Stable and/or accurate eval

smirobth · Post by **smirobth** » Fri Jul 06, 2007 12:19 am

jwes wrote:From a programming perspective, the only thing that matters is that better positions have higher evaluations. The actual values of the evaluations are largely irrelevant.

Exactly. Except that I would say that the actual values are totally irrelevant (not just largely), except for when a human looking at them is trying to interpret, based on the evaluation, the likelihood of a particular position being won or not. And this will vary from engine to engine.

Hart · Post by **Hart** » Fri Jul 06, 2007 6:04 am

I am not a chess programmer or anything close so I could very well be wrong here, but the impression that I get is that an accurate evaluation in terms of centipawns and winning chances could be very useful. If the score on the best move is .30 and the score on the second is .29, might it be prudent to search the mainline further, or perhaps force a quicker cutoff? Would a more accurate evaluation not help you make more intelligent and quicker "cutoffs"? Another example is the best move remaining a constant (say) .30 but the second starts at -.40 and rises steadily with the depth of the search (say) in a linear fashion. If this is the case, and your eval. can semi-accurately predict winning chances, I'd think it'd wise to investigate the line further. Maybe the latter example is only beneficial for timed matches (I don't know), but I imagine there would be a way to carry this over to the main search function. I have seen Rybka play like this (sort of): If the first move is so much better than the second by X pawns at depth Y then she will play the move almost instantly. So could an accurate evaluation also tell you how much more time would be useful looking at refutation or alternatives?

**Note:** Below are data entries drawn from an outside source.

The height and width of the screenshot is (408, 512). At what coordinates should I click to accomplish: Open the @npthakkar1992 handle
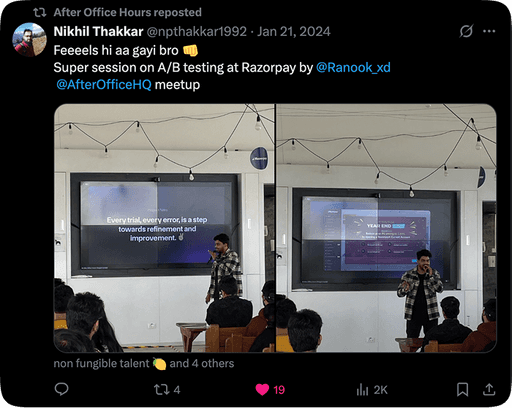[197, 32]
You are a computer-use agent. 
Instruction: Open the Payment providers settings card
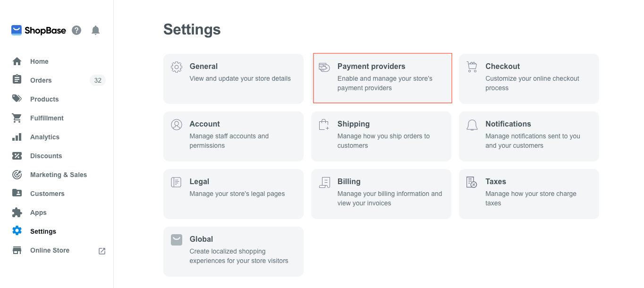(382, 78)
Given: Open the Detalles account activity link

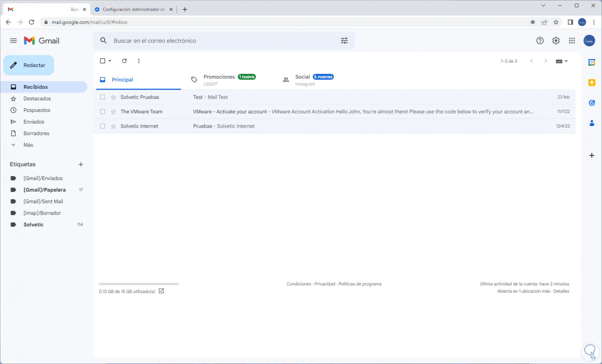Looking at the screenshot, I should (561, 291).
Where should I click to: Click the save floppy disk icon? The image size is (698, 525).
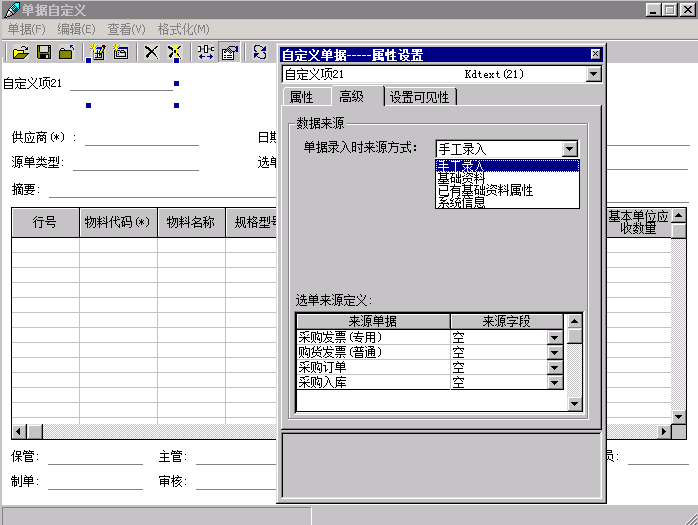(44, 52)
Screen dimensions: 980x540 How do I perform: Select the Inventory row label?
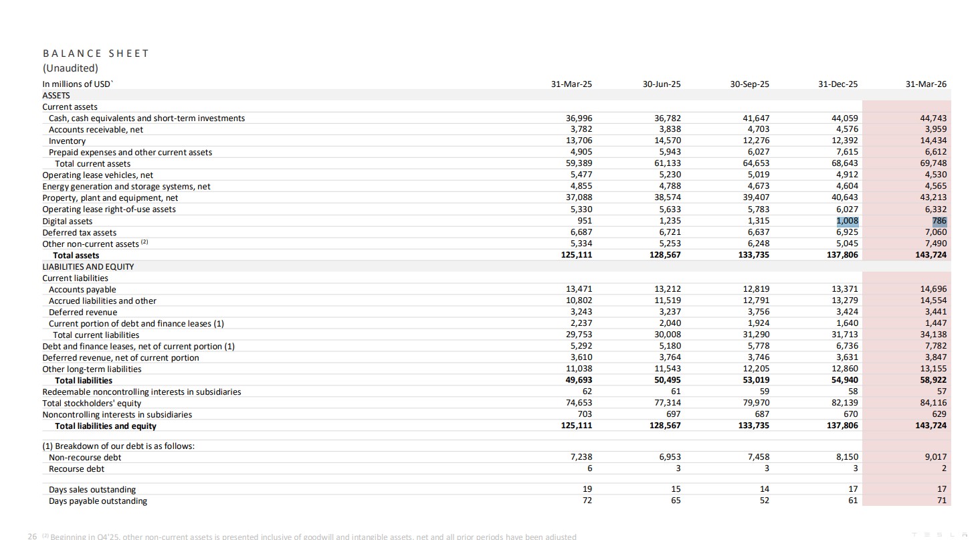coord(67,141)
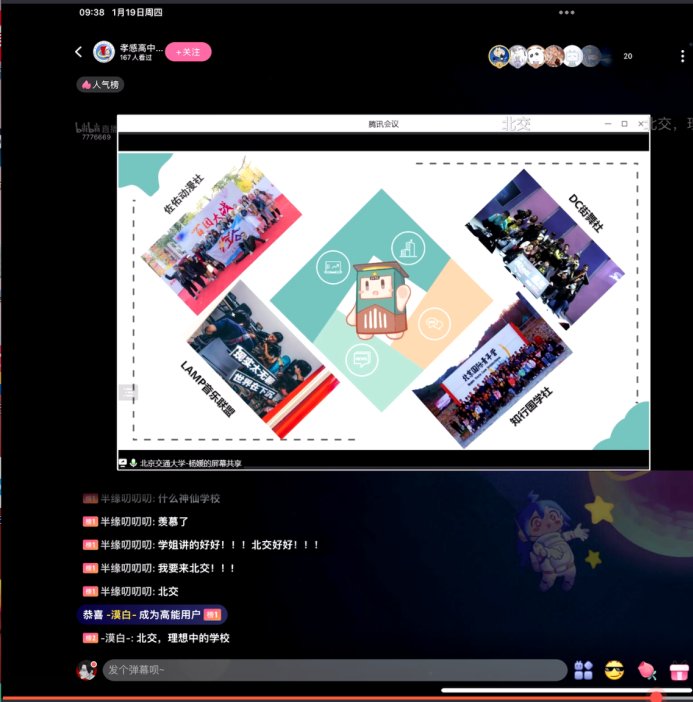This screenshot has height=702, width=693.
Task: Type in the 发个弹幕呗 comment field
Action: point(335,670)
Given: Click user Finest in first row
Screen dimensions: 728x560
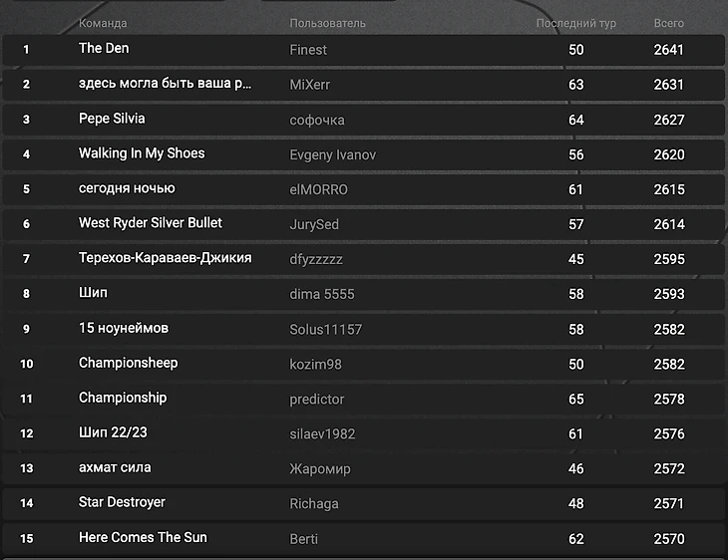Looking at the screenshot, I should (308, 50).
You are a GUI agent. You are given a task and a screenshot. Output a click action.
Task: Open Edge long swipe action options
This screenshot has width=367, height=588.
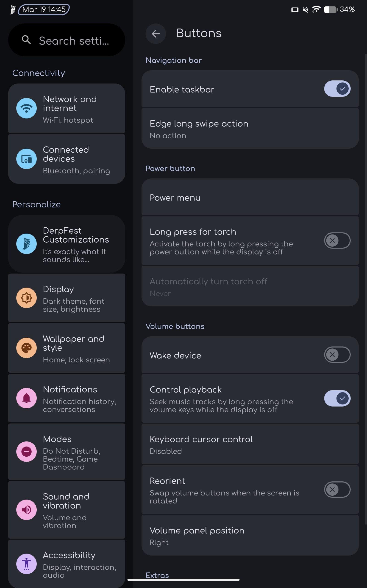coord(250,129)
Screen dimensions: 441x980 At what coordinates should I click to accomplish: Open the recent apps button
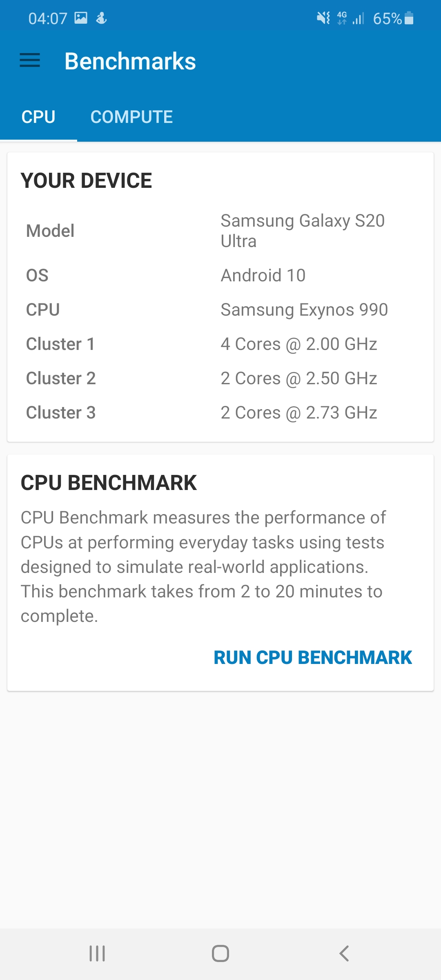97,953
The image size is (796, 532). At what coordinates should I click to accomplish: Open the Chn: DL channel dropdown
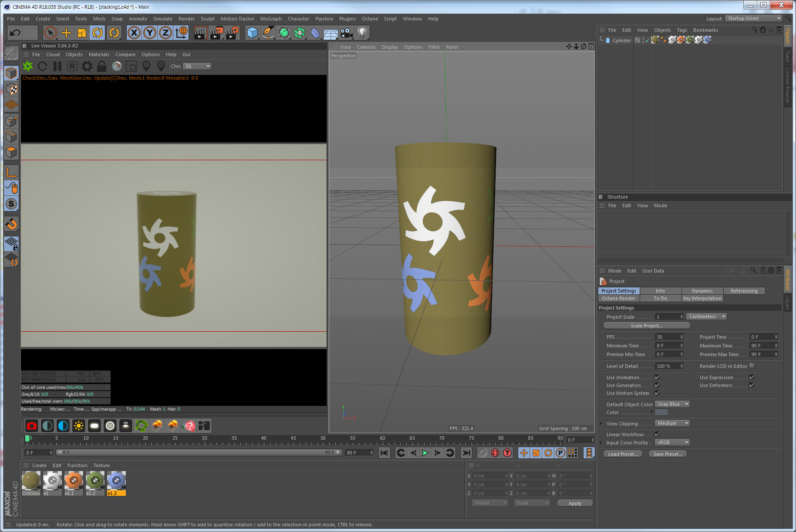point(197,66)

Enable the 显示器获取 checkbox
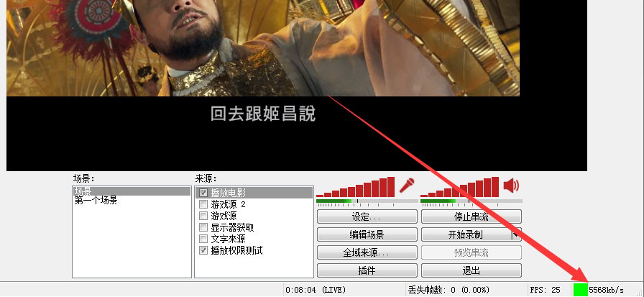pos(203,227)
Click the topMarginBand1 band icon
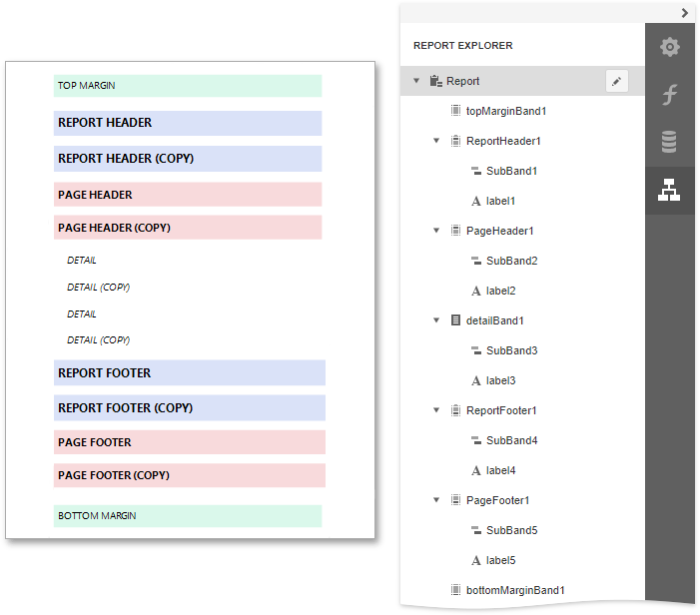The height and width of the screenshot is (615, 700). pos(455,111)
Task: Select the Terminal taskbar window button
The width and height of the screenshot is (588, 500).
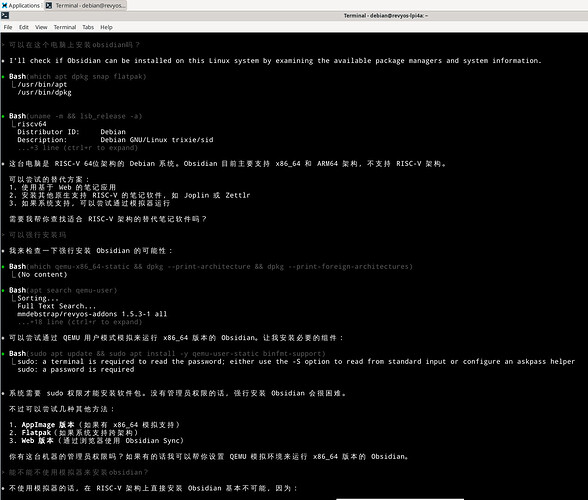Action: click(x=86, y=5)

smirobth · Post by **smirobth** » Fri Jul 06, 2007 4:47 pm

Hart wrote:I am not a chess programmer or anything close so I could very well be wrong here, but the impression that I get is that an accurate evaluation in terms of centipawns and winning chances could be very useful. If the score on the best move is .30 and the score on the second is .29, might it be prudent to search the mainline further, or perhaps force a quicker cutoff? Would a more accurate evaluation not help you make more intelligent and quicker "cutoffs"? Another example is the best move remaining a constant (say) .30 but the second starts at -.40 and rises steadily with the depth of the search (say) in a linear fashion. If this is the case, and your eval. can semi-accurately predict winning chances, I'd think it'd wise to investigate the line further. Maybe the latter example is only beneficial for timed matches (I don't know), but I imagine there would be a way to carry this over to the main search function. I have seen Rybka play like this (sort of): If the first move is so much better than the second by X pawns at depth Y then she will play the move almost instantly. So could an accurate evaluation also tell you how much more time would be useful looking at refutation or alternatives?

I am not a programmer either, but I do know that classical mimimax/alpha-beta does not care about the magnitude of evaluation differences. If the eval for move "A" > "B" by a small amount it is no different than if "A" > "B" by a large amount. But of course not all programs are simple minimax and I believe there are programs that do look at the magnitude of evaluation differences. However even in such a case, as long as the evaluation differences are consistent it should make no difference. If every evaluation in multiplied by 10X and the rest of the program is adjusted accordingly the result should still be exactly the same.

AGove · Post by **AGove** » Fri Jul 06, 2007 5:50 pm

as long as the evaluation differences are consistent it should make no difference. If every evaluation in multiplied by 10X and the rest of the program is adjusted accordingly the result should still be exactly the same.

No! If "the rest of the program is adjusted accordingly" then it isn't merely a 10X engine. The adjustments would have to extend into the heart of the code since they affect piece values, contempt settings, etc.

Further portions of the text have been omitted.